Wednesday, November 18, 2009

Guess I felt like writing...

I find that one of the most frustrating things about being a writer is not being able to write. How can you be defined by an action that you don't do? It's frustrating and discouraging and almost embarrassing. Sort of makes me a fraud. I keep waiting to have this epiphany. Some inspiration. I keep waiting for the light to shine from above that beckons me to my true calling. Grand Divine Intervention.

My phone vibrated the other night. I picked up. Text message. "When God tells you to sit down, you don't go looking for a chair!!!"

I've gotten that same text message more times that I remember. More often that not, I file it under Worthless and Ridiculous Utterances and then toss the phone with no response. That message baffled me for years. Maybe because I never really took the time to decipher it. If God told me to sit down, I'd sit down. Of course I'd need a chair. But when you're a kid and your mother tells you to sit down right now, you don't walk into the next room to pull out a chair from the dining table. You sit down where you are. On the floor. On a couch. On your hands. You just sit down.

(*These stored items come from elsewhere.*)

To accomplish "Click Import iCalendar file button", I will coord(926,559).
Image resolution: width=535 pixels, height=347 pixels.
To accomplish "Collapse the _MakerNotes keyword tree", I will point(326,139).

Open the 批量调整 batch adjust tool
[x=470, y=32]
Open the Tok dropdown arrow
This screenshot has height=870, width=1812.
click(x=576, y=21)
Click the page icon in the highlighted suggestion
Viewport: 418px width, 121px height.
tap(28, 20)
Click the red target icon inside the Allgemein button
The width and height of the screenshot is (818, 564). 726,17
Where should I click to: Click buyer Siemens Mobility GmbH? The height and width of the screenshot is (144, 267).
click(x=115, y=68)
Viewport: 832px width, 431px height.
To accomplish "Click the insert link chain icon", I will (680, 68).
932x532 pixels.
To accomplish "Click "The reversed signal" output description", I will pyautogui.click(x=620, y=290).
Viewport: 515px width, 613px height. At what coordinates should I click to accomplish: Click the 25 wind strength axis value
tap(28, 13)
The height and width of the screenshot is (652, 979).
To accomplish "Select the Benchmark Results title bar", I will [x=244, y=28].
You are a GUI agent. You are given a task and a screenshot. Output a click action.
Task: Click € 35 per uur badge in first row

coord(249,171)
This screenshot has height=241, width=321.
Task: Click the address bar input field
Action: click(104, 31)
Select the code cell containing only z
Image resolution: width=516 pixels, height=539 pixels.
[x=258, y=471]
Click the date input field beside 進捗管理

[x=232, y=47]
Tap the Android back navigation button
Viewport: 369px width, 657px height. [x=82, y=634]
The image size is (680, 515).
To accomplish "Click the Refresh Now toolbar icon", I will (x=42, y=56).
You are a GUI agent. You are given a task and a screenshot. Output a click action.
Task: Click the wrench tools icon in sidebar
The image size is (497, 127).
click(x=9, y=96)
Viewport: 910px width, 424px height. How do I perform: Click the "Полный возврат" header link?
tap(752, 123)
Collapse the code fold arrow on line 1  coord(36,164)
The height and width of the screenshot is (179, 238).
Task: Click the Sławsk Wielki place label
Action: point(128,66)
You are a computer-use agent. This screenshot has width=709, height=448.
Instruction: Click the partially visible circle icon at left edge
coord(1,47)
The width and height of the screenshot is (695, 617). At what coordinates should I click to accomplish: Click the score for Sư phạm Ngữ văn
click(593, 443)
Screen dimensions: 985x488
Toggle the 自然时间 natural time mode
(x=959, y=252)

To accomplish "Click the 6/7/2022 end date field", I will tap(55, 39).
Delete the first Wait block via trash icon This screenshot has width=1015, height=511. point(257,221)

I've been admitting hiding lately and when you're alone, your thoughts tend to come keep you company. Now instead of backing in a corner and letting my thoughts attack me like some wild-eyed mob, I decided to sit down and have a round table. So I sat down with my thoughts and made more time for self-reflection and introspection. I've come to absolutely no decisions yet but it's been exciting, scary and extremely frustrating, once again trying to find out who I am. Because you are defined by the things that you produce. You're labeled, even by yourself, by the things that you do.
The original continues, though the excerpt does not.